BD ambassador feels ‘there was a cover up’ in BB money heist


“It was terrible news.”

This was how Bangladesh Ambassador to the Philippines John Gomes described how he felt upon learning that $100 million had been stolen from his country’s central bank and funneled through local banks, remittance companies, and, ultimately, to casinos.

Gomes sat down with CNN Philippines’ Chief Correspondent Pia Hontiveros on Wednesday’s (March 16) episode of News.PH to talk about the money laundering issue.

He explained the money given to the reserve is mainly from the remittances of overseas workers and from garments workers.

Gomes mentioned that Bangladesh was second in the world when it comes to the production of ready-made garments.

He said there were millions of Bangladeshi employed by the garments industry and “it is their money.” Gomes added part of the money was kept in the U.S. Federal Reserve.

“It was really shocking that hard-earned money which belonged to our middle class and lower middle class peoples landing in casinos over here,” he said.

Gomes explained that Bangladesh had 60 million more people than the Philippines despite being half its size.

He said, “We don’t have gold mines, we don’t have oil, so we depend on our people and the people work very hard.”

He added it was sad that this happened in the Philippines with whom Bangladesh has such great bilateral relations.

He said, “The Philippines was among the first five countries to recognize Bangladesh.”

He explained that his country had its War of Independence in 1971 and in 1972, the Philippines had already recognized Bangladesh.

Gomes said, “Our relationship is very emotional in nature – and then this happens.

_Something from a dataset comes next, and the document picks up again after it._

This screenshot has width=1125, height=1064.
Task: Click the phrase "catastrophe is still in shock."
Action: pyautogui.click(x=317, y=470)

So the whole country over there in Bangladesh is thinking, ‘Oh, the money went to the Philippines. It’s gone to the casino.’ It really hurt me a lot.”

Gomes, however, said he felt that he was getting enough help from the government.

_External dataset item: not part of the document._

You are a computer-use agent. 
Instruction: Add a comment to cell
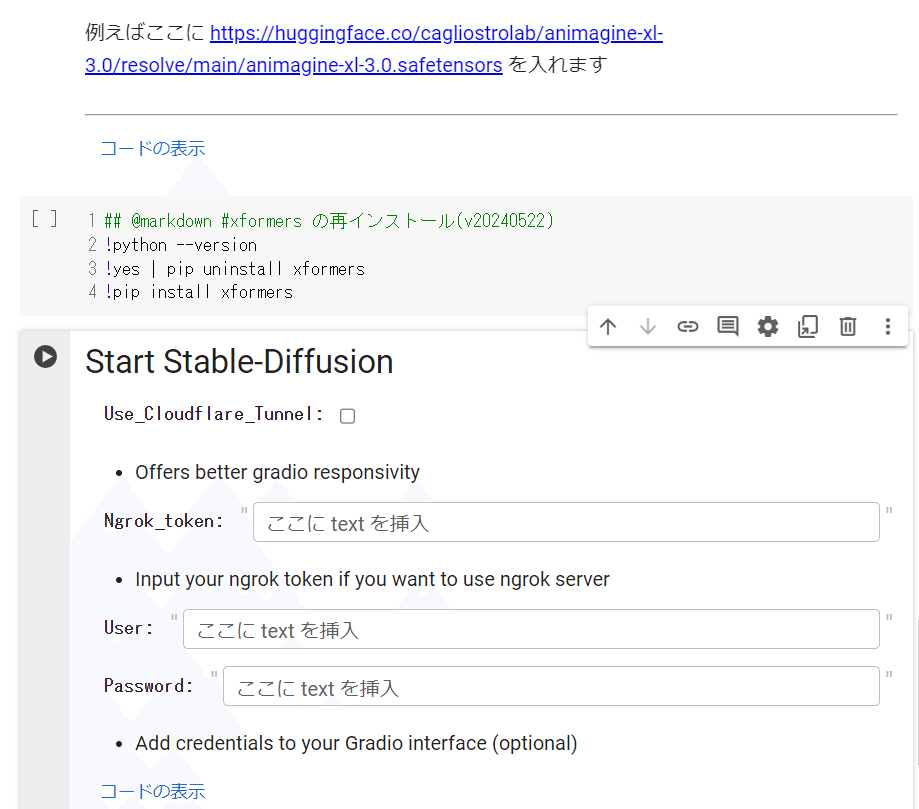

“That is the best part of it,” he said.

Gomes was invited to the Senate hearing on the money laundering scam and met Sen. TG Guingona, who is the chairman of the Senate Blue Ribbon Committee.

He added he was given a seat in the gallery and was told by Guingona that the aim of the Senate investigation was to get back Bangladesh’s money.

‘There was a lapse’

Gomes admitted that he does not have extensive knowledge of the Anti-Money Laundering Council (AMLC), but knew that they were carrying out their own investigation.

However, he said, “They (AMLC) had given out a freeze order on February 8 to Rizal Commercial Banking Corporation (RCBC), but it was not carried out. And on February 9, all the money was already taken out. I think there was a lapse there.”

He explained it was different in Sri Lanka where $20 million was saved because “they were told to stop payment and it was frozen.”

Gomes said he was surprised that the AMLC did not have power over the casinos.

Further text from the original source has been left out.